**Information supplied**
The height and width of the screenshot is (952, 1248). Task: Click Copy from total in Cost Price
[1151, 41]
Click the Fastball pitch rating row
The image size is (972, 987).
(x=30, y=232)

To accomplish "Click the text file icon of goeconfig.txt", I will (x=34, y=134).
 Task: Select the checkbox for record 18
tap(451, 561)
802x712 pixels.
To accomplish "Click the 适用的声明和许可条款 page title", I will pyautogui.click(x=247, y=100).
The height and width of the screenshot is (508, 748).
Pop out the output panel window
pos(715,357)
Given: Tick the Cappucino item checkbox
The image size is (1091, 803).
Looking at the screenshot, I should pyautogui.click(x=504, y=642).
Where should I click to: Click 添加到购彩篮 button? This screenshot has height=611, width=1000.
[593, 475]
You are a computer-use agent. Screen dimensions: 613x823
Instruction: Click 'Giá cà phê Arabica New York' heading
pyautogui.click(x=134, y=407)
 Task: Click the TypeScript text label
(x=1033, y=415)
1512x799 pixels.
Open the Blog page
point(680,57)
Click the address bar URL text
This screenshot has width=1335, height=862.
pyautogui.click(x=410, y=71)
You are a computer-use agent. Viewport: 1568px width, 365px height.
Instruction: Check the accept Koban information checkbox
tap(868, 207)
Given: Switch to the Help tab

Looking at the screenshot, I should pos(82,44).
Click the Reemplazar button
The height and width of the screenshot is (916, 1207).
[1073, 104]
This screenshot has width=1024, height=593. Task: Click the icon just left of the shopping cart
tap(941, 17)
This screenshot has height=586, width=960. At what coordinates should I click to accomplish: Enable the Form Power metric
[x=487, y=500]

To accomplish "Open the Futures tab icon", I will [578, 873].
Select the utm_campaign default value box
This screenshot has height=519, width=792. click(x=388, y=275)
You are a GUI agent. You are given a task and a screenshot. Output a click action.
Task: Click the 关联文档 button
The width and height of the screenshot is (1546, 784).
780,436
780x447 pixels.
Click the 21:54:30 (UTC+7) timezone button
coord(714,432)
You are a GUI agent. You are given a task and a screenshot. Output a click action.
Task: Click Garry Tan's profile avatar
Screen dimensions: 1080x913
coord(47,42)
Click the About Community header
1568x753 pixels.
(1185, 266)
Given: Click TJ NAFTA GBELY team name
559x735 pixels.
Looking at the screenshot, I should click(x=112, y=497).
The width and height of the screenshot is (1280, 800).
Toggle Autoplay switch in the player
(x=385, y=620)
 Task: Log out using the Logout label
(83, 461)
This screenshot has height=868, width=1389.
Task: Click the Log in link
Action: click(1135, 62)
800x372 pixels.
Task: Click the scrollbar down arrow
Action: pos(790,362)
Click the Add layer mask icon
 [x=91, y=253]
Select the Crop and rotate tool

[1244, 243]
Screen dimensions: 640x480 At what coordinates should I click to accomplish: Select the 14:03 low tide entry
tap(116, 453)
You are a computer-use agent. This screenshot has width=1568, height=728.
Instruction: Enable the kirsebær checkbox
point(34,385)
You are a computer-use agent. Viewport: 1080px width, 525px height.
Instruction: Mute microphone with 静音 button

**Task to carry out**
The reply should hold only the lines of the listing above starting at the line containing "The image size is (1091, 803)." and ending at the line containing "Task: Click the 关联文档 button", exactly as written.

**Exercise answer**
The image size is (1091, 803).
Looking at the screenshot, I should pyautogui.click(x=504, y=642).
Where should I click to: Click 添加到购彩篮 button? This screenshot has height=611, width=1000.
[593, 475]
You are a computer-use agent. Screen dimensions: 613x823
Instruction: Click 'Giá cà phê Arabica New York' heading
pyautogui.click(x=134, y=407)
 Task: Click the TypeScript text label
(x=1033, y=415)
1512x799 pixels.
Open the Blog page
point(680,57)
Click the address bar URL text
This screenshot has width=1335, height=862.
pyautogui.click(x=410, y=71)
You are a computer-use agent. Viewport: 1568px width, 365px height.
Instruction: Check the accept Koban information checkbox
tap(868, 207)
Given: Switch to the Help tab

Looking at the screenshot, I should pos(82,44).
Click the Reemplazar button
The height and width of the screenshot is (916, 1207).
[1073, 104]
This screenshot has width=1024, height=593. Task: Click the icon just left of the shopping cart
tap(941, 17)
This screenshot has height=586, width=960. At what coordinates should I click to accomplish: Enable the Form Power metric
[x=487, y=500]

To accomplish "Open the Futures tab icon", I will [578, 873].
Select the utm_campaign default value box
This screenshot has height=519, width=792. click(x=388, y=275)
You are a GUI agent. You are given a task and a screenshot. Output a click action.
Task: Click the 关联文档 button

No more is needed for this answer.